• Dan Purcell

Satellites, drones and other visual tech are the future of farming

Next time you’re enjoying a backyard BBQ look to the stars; the information being collected up there is helping produce the food on your plate.

Satellite imagery is playing an increasingly important role in precision agriculture thanks to technological advancements in visualization techniques that provide actionable insights to improve crop efficiencies, reduce operating costs and enhance competitive advantages.

It works like this: satellites produce baseline images, with a baseline resolution. A baseline image is the standard image generated from a satellite, similar to someone taking a photo on an iPhone or Android device. Resolution refers to the amount of detail that can be represented in an image. Higher resolution means that pixel sizes are smaller, providing more detail. For instance, some image providers capture baseline images at a 30cm resolution.

Drone fly-overs and other aerial vehicle technologies also help enhance resolution by capturing more images, which produces more data.

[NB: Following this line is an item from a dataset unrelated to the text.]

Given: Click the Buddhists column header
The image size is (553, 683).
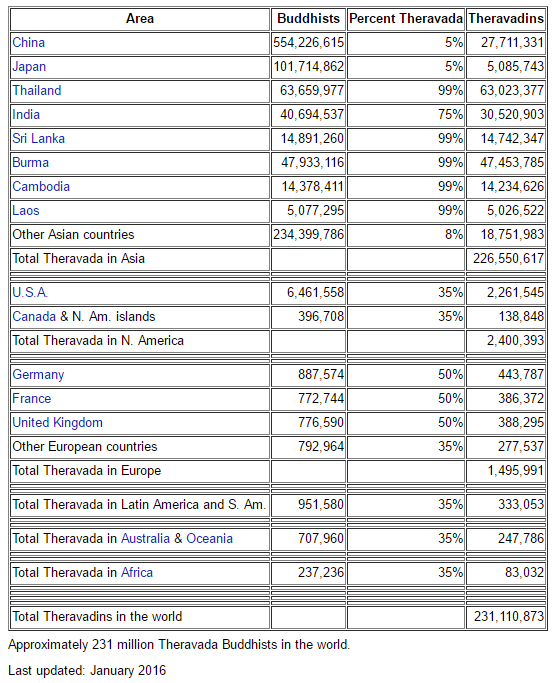Looking at the screenshot, I should click(x=308, y=19).
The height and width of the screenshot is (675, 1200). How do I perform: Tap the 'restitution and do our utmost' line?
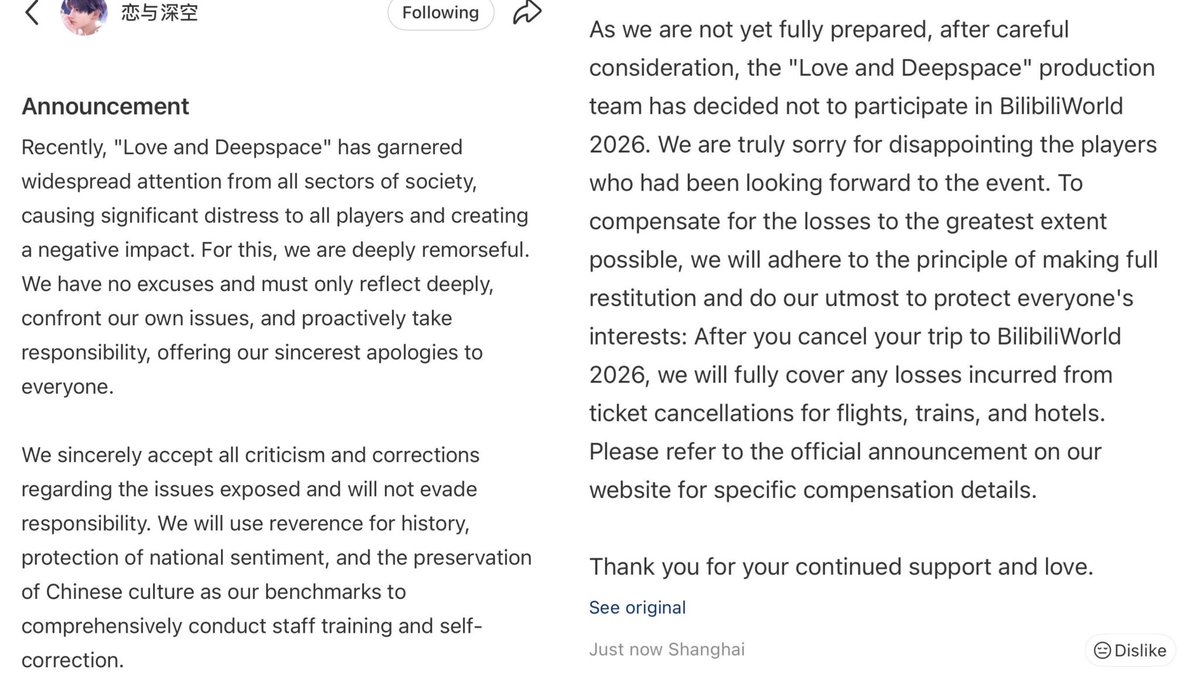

The more flyovers or aerial images taken of a baseline area, the higher the resolution will be, which increases accuracy and precision of the data.

Layering different georeferenced data sets, such as digital elevation models and multispectral images, allows for the visualization and prediction of crops. For instance, these image-created data sets can illustrate water run-off and soil conditions. Visualizing crops allows operators to see the adjustments needed for efficient seeding, watering, pesticides, or fertilizer to promote a larger crop yield, while limiting input resources.

Advanced visualization techniques can be done daily, weekly, or at random. It’s an added piece of information to encourage informed decision-making, a boon for an industry with small margins and a competitive marketplace. It’s why companies such as McCain Foods, and its supply chain of farmers are using these new eyes in the sky to enhance the harvest on the ground.